»»
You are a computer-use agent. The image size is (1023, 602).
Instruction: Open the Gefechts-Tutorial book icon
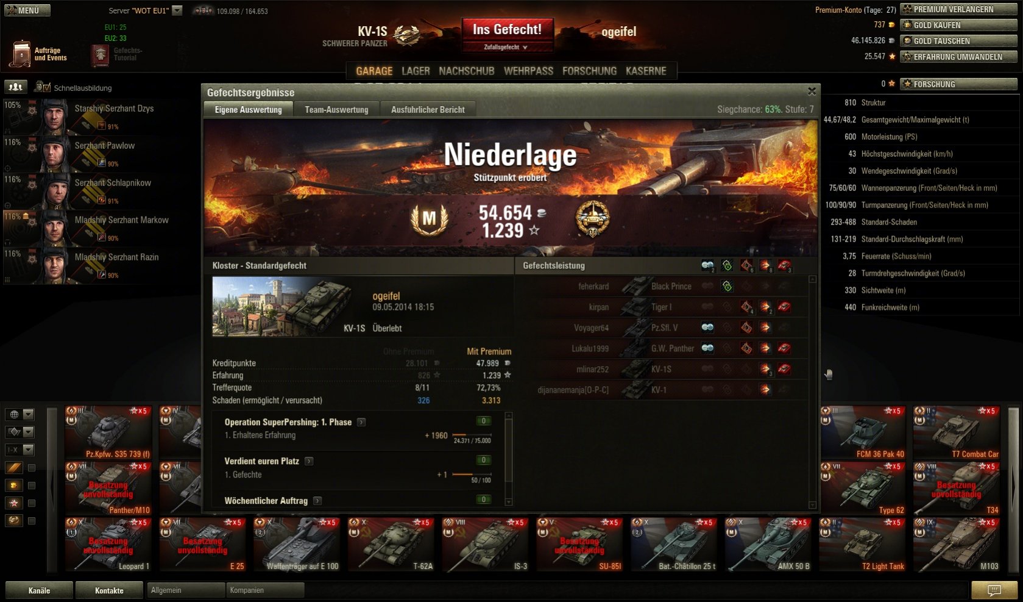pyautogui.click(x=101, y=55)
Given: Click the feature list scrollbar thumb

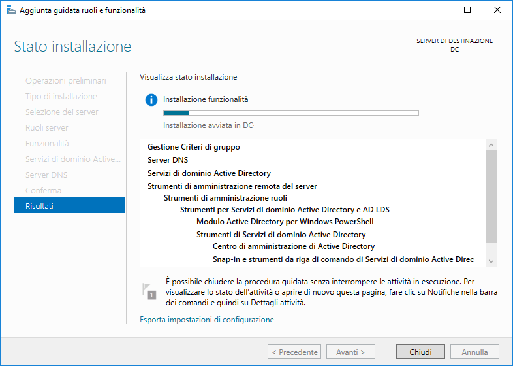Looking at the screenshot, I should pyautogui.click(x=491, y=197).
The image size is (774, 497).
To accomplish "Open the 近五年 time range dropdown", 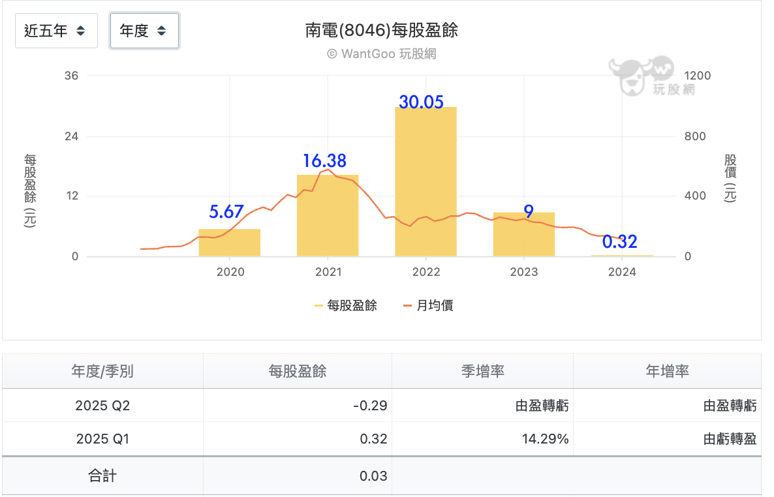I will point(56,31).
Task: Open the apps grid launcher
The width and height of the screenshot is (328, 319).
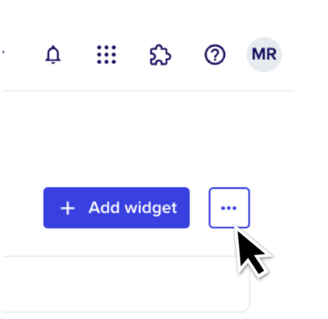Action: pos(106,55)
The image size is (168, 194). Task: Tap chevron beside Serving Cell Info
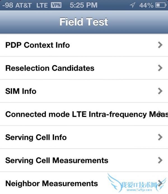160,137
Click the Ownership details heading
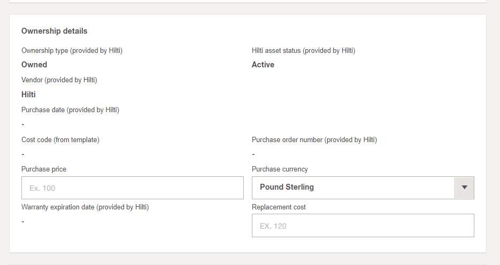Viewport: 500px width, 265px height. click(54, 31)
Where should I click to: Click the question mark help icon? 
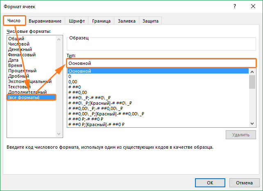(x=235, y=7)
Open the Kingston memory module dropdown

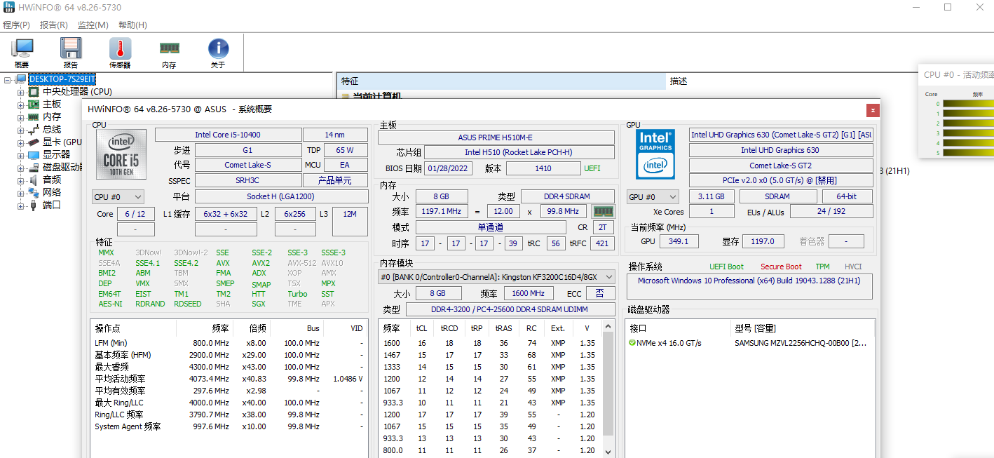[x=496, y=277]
««
»»
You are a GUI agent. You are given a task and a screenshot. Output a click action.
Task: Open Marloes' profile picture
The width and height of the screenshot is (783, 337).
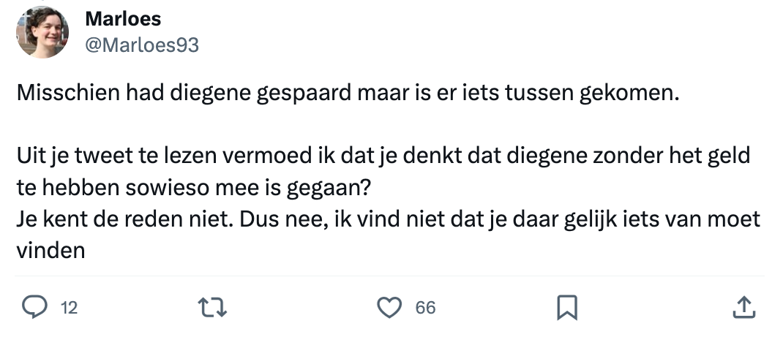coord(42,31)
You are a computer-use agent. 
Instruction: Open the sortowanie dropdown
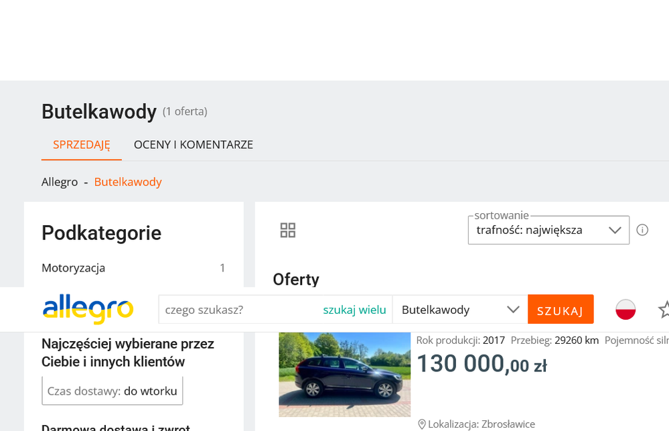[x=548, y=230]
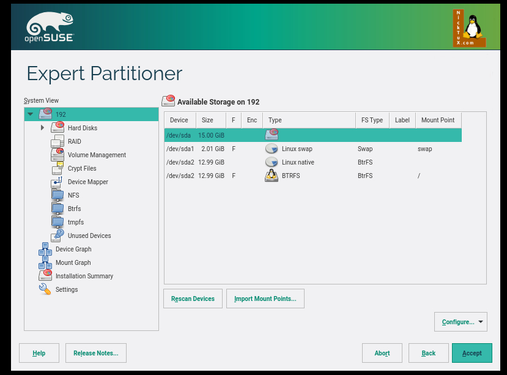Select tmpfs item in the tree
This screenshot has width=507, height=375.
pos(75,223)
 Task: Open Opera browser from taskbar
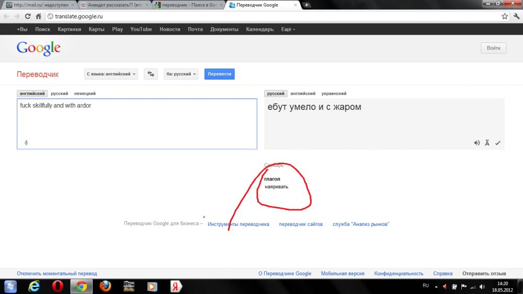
««
# Exercise requirements:
All lines from the listing above that include "agent" should be shown.

# Result for this task:
You are a computer-use agent. The image size is (1023, 602).
You are a GUI agent. You are given a task and a screenshot. Output a click action.
You are a computer-use agent. 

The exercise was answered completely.